Given request
Give the material from the line with "Clear the steam room installation search text" to the line with "coord(448,8)" as a Markdown table, skipping blank lines. Use the columns Row, for the row number, and Text, for the line.

Given information
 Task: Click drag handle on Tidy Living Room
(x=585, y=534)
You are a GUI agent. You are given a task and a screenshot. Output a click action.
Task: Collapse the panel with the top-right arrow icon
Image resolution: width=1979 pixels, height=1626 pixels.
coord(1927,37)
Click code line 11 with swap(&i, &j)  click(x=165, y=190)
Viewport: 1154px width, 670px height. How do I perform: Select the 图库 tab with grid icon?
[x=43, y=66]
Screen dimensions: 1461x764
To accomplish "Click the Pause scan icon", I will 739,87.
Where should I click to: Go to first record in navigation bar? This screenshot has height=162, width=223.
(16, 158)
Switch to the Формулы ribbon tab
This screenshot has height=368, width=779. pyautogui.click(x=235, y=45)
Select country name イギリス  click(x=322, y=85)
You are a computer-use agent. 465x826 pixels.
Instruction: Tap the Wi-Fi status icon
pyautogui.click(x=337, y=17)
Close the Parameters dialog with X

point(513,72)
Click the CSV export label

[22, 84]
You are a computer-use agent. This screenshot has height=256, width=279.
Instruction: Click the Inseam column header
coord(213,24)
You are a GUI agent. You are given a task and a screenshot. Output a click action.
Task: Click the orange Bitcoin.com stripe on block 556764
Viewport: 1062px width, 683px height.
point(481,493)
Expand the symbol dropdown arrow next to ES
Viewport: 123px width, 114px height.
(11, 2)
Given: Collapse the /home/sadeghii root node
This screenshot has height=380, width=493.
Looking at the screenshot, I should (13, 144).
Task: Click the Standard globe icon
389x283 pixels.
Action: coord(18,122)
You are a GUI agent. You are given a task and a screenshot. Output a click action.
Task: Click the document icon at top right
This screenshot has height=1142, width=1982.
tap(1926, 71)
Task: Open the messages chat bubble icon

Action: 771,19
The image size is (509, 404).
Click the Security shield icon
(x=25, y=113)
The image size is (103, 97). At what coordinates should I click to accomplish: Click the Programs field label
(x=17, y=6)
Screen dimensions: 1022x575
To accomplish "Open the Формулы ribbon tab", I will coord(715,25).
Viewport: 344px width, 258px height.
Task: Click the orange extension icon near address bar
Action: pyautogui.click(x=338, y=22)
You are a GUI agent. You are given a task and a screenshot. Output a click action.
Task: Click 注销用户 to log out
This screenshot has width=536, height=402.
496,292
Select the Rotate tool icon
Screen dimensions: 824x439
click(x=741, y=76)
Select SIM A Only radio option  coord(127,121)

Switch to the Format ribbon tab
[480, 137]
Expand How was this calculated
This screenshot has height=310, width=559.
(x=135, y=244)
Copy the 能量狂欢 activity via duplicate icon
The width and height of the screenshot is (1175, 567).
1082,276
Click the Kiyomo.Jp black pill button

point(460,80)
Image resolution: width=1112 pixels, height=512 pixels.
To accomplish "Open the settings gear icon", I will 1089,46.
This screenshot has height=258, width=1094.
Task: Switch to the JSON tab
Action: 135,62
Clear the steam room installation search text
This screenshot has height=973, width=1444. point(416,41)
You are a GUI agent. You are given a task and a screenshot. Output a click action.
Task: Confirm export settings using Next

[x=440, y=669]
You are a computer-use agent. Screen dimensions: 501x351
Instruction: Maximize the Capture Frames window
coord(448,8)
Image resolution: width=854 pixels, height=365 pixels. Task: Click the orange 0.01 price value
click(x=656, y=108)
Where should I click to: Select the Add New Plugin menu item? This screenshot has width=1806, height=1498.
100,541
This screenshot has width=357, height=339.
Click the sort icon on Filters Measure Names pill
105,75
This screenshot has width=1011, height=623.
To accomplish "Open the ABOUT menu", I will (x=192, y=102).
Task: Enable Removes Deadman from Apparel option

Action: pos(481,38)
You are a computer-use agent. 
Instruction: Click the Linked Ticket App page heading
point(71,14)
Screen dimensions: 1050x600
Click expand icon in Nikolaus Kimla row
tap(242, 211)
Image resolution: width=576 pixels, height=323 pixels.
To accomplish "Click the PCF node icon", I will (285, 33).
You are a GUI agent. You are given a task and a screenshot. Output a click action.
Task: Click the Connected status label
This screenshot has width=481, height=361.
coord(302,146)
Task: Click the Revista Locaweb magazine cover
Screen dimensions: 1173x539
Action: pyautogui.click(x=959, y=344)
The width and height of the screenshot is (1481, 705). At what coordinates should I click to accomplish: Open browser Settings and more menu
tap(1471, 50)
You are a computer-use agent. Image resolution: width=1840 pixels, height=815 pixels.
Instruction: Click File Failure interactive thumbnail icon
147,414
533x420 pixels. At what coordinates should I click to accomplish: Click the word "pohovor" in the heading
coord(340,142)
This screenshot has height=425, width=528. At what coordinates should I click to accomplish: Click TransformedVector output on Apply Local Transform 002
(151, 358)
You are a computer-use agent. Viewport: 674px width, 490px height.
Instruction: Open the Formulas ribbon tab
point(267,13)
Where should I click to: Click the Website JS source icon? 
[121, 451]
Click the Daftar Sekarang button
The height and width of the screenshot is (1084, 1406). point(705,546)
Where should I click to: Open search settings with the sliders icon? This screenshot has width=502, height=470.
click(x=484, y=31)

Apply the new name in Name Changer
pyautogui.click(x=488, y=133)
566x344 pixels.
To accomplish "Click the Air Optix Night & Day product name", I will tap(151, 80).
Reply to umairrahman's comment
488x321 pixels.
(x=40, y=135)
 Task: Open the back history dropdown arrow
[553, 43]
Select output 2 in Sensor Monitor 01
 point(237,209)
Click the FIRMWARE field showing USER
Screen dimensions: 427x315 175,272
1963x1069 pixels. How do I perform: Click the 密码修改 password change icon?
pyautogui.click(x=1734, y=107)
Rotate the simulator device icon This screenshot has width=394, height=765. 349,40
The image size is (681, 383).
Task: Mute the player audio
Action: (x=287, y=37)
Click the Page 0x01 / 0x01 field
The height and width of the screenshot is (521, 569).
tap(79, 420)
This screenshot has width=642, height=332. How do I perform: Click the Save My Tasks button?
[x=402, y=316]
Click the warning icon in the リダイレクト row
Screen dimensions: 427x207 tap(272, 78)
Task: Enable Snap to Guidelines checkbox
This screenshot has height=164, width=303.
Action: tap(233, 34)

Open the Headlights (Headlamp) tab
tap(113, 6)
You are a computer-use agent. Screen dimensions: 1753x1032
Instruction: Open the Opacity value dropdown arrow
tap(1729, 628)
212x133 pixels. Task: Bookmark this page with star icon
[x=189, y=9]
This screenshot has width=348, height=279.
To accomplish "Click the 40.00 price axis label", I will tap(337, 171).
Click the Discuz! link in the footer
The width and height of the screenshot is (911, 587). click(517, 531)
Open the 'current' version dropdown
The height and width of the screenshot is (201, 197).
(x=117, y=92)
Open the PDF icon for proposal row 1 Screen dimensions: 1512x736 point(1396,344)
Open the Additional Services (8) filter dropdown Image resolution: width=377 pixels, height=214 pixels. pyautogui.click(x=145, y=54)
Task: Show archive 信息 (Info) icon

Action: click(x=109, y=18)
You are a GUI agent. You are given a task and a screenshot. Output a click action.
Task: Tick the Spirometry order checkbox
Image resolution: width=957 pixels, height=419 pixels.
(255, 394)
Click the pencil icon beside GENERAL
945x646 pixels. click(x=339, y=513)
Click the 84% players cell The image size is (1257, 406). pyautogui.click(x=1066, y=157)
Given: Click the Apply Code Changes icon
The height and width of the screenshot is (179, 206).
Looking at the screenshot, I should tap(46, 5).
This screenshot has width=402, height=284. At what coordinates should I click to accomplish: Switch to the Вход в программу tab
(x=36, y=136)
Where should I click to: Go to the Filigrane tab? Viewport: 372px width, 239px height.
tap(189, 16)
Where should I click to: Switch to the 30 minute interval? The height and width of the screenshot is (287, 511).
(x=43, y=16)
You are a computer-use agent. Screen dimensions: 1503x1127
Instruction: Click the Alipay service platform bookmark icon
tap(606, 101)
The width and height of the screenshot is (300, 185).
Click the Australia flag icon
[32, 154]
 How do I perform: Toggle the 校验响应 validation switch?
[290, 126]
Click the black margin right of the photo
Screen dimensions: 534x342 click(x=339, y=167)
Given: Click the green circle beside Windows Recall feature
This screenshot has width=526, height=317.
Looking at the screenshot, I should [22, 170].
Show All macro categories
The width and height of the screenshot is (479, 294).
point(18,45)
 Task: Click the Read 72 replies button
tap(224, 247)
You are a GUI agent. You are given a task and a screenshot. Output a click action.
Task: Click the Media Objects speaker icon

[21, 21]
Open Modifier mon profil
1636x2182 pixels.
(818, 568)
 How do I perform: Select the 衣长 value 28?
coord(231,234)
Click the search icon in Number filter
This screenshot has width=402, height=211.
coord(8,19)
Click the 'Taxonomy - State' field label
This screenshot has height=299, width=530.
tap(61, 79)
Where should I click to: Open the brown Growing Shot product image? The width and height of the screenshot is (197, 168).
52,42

Response
| Row | Text |
|---|---|
| 1 | Clear the steam room installation search text |
| 2 | This screenshot has height=973, width=1444. point(416,41) |
| 3 | You are a GUI agent. You are given a task and a screenshot. Output a click action. |
| 4 | Task: Confirm export settings using Next |
| 5 | [x=440, y=669] |
| 6 | You are a computer-use agent. Screen dimensions: 501x351 |
| 7 | Instruction: Maximize the Capture Frames window |
| 8 | coord(448,8) |